2022 Development of Data and AI Integration in China

Source:iResearchJuly 29,20226:31 PM Overview

Traditional data warehouse and the separation of data lake and data warehouse make data and AI integration and enterprises’ agile decision-making difficult. Since data silos still exist, decision-making is not based on full data. The circulation of data results in high costs, long cycle and lack of timeliness. Based on separated storage, cache and computing, data lake, data warehouse and AI data unify metadata management, which can achieve the best result in data volume, cost, efficiency and agility。

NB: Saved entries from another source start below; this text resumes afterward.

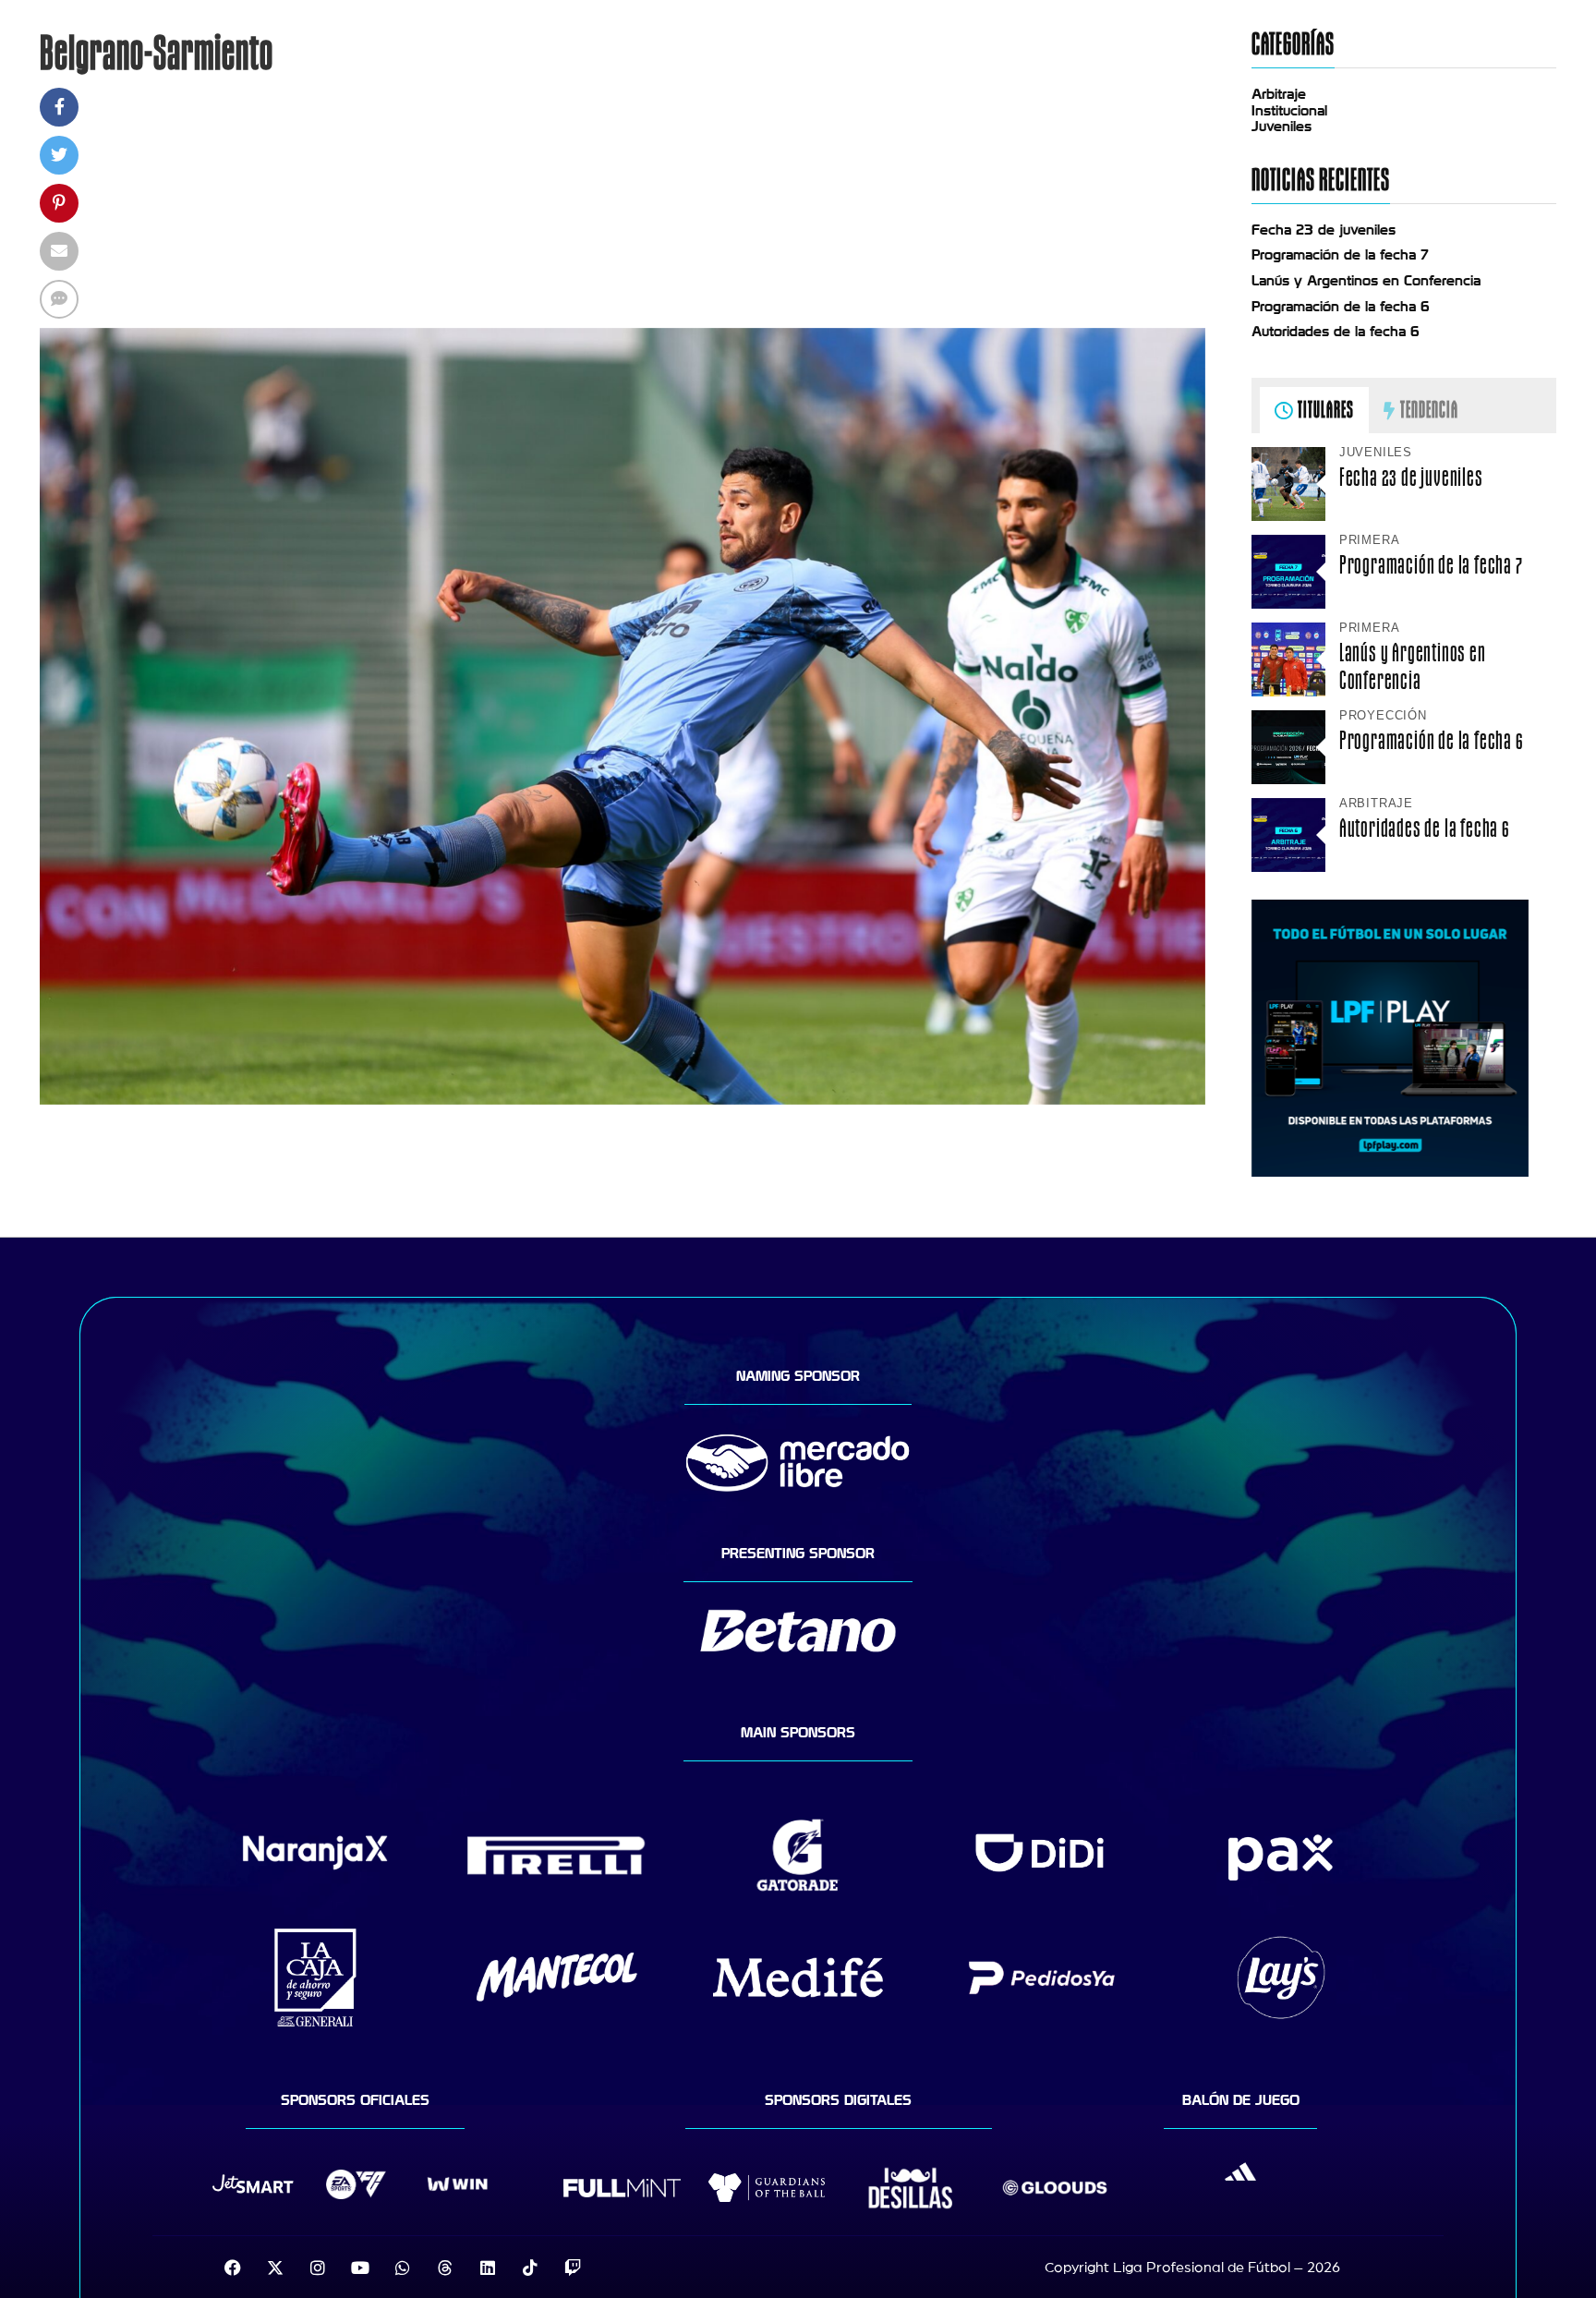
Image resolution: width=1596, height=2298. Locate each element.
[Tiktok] (530, 2267)
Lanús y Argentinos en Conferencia (1366, 280)
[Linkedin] (487, 2267)
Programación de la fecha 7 (1340, 255)
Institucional (1289, 110)
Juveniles (1281, 126)
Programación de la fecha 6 (1340, 306)
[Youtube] (360, 2267)
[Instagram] (317, 2267)
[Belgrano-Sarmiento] (622, 1100)
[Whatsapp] (402, 2267)
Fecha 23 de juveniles (1323, 230)
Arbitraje (1278, 94)
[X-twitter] (275, 2267)
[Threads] (445, 2267)
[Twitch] (572, 2267)
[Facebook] (232, 2267)
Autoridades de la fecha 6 (1335, 331)
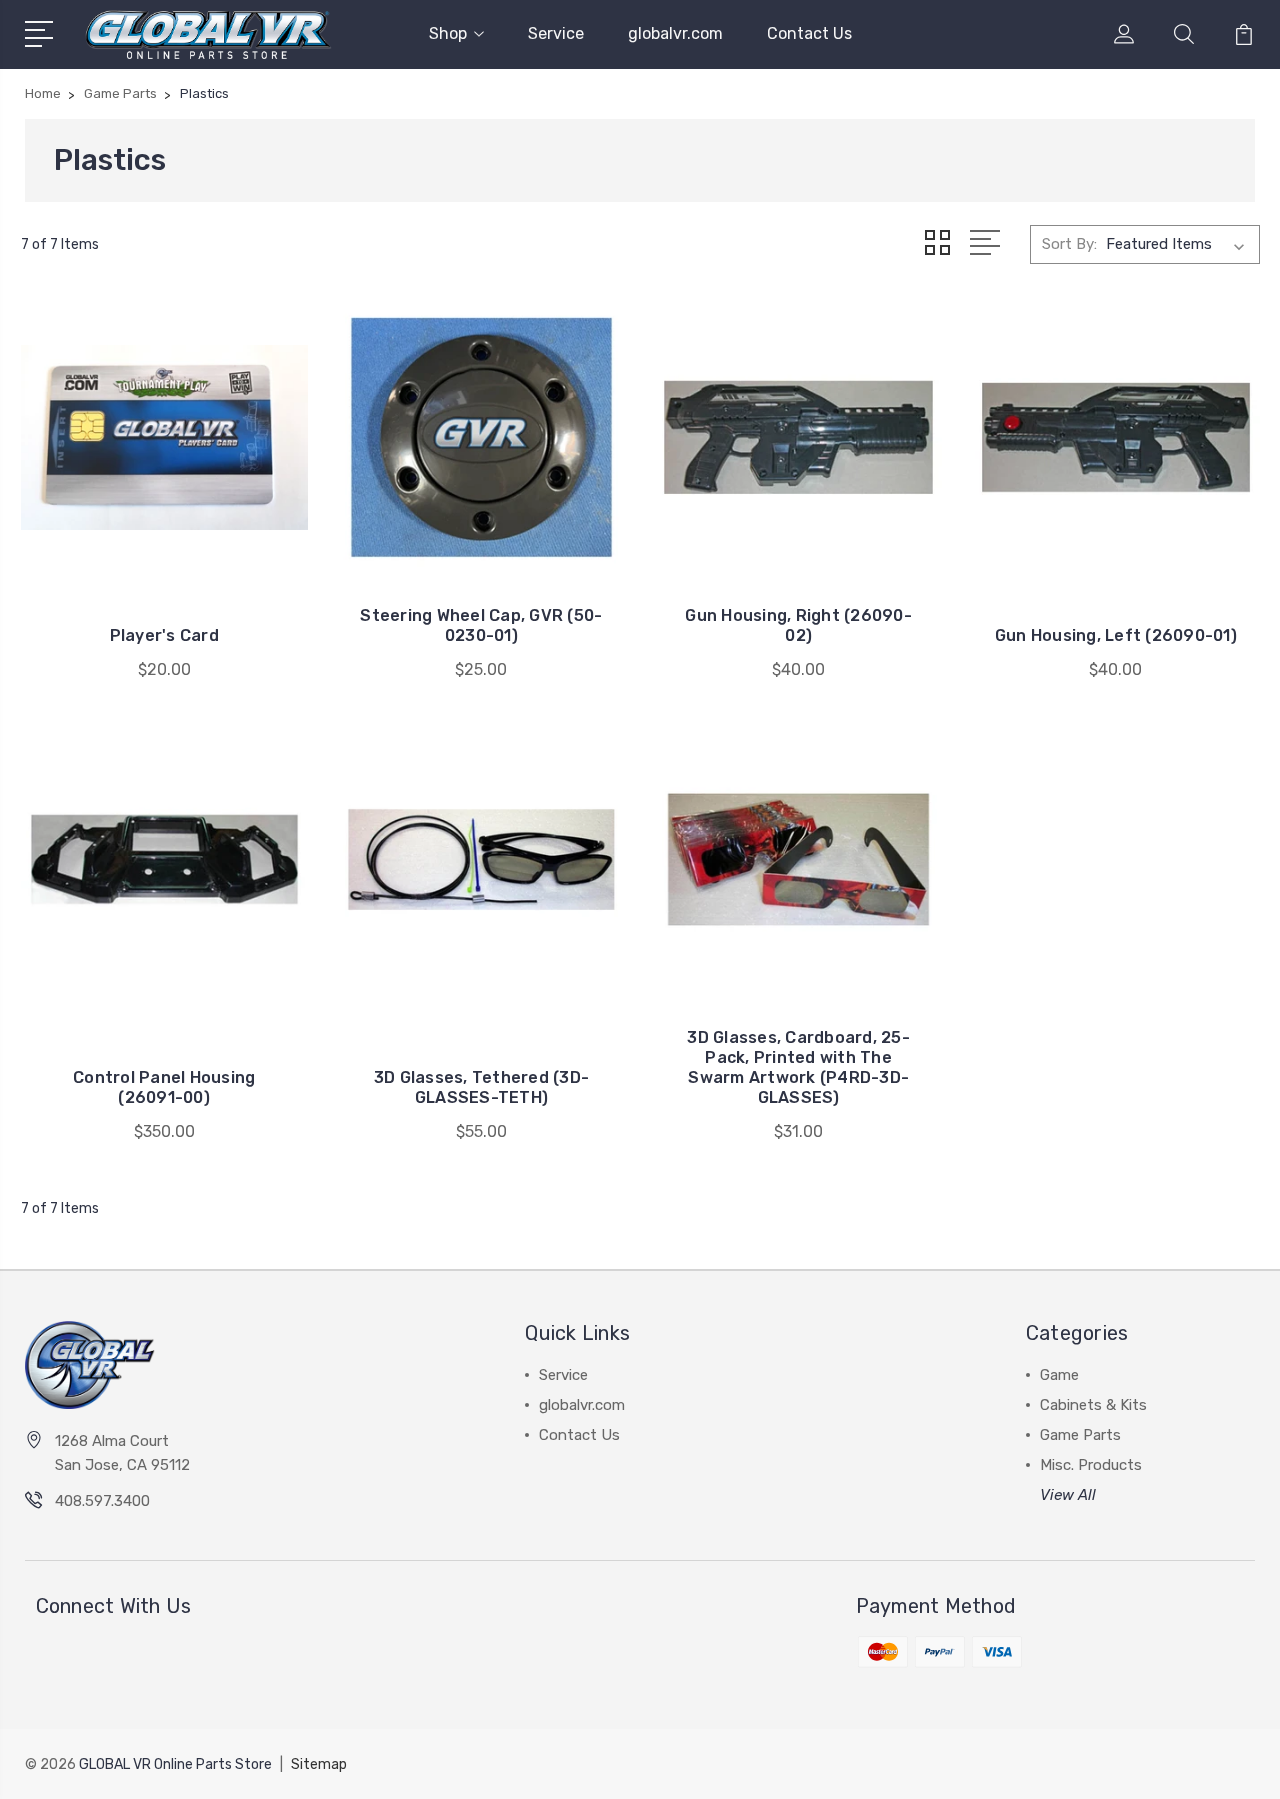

Open-source model contributes a lot to the ecology of data and AI. However, this doesn't mean all companies need to build their own data and intelligence platforms through open-source products. In fact, most companies focus on their core businesses and choose commercial data and intelligence platforms that have stable performance, data-intelligence integration, end-to-end automation and intelligence and do not need operation or maintenance. Enterprises that are more flexible and open have lower IT talent replenishment costs.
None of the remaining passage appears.